In case you missed it, the Fed just hiked interest rates for the SIXTH time this year, pushing rates to the highest level since 2008. With inflation stuck at record-breaking levels, the Fed has raised rates by another 75 basis points, and that’s bad news for small businesses.
By raising the interest rates, the Fed is intentionally making it more expensive to borrow money and that impacts things like small business loans or the rent for retail space. The idea is that if it’s more expensive, people will borrow less and spend less, and supply and demand means that prices will come down.
But unfortunately, many small businesses don't have the option to spend less.
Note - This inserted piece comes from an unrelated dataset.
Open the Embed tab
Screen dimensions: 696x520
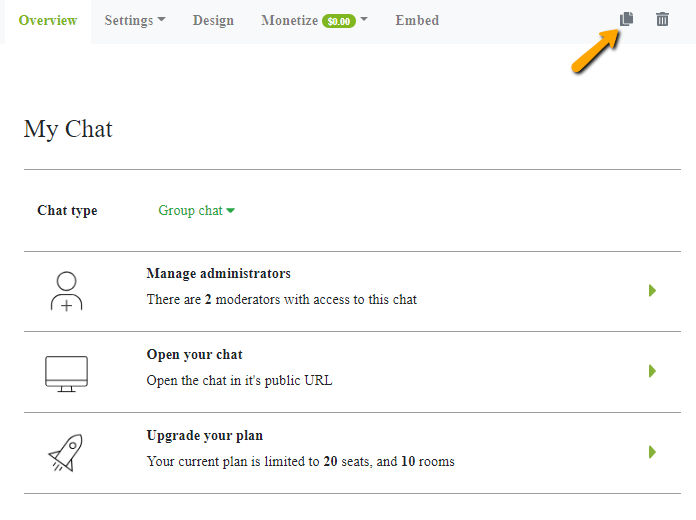pos(417,21)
They still have to pay the cost of doing business, and that cost is exponentially higher due to inflation and ongoing supply chain issues.
Main Street has been forced to weather years of COVID-19 lockdowns and restrictions, and now, those who have managed to keep their doors open are faced with yet another crisis. The Biden Administration needs to do more to make it easier on job creators, starting by returning to pro-growth policies and reining in federal spending.
Until they do that, raising interest rates won’t be able to solve the problem. Hiking rates while still spending trillions of dollars is just more pain without any payoff.
Small businesses are truly the backbone of our economy and I’ll continue to work in Congress to help American businesses thrive and to be more competitive in the global marketplace.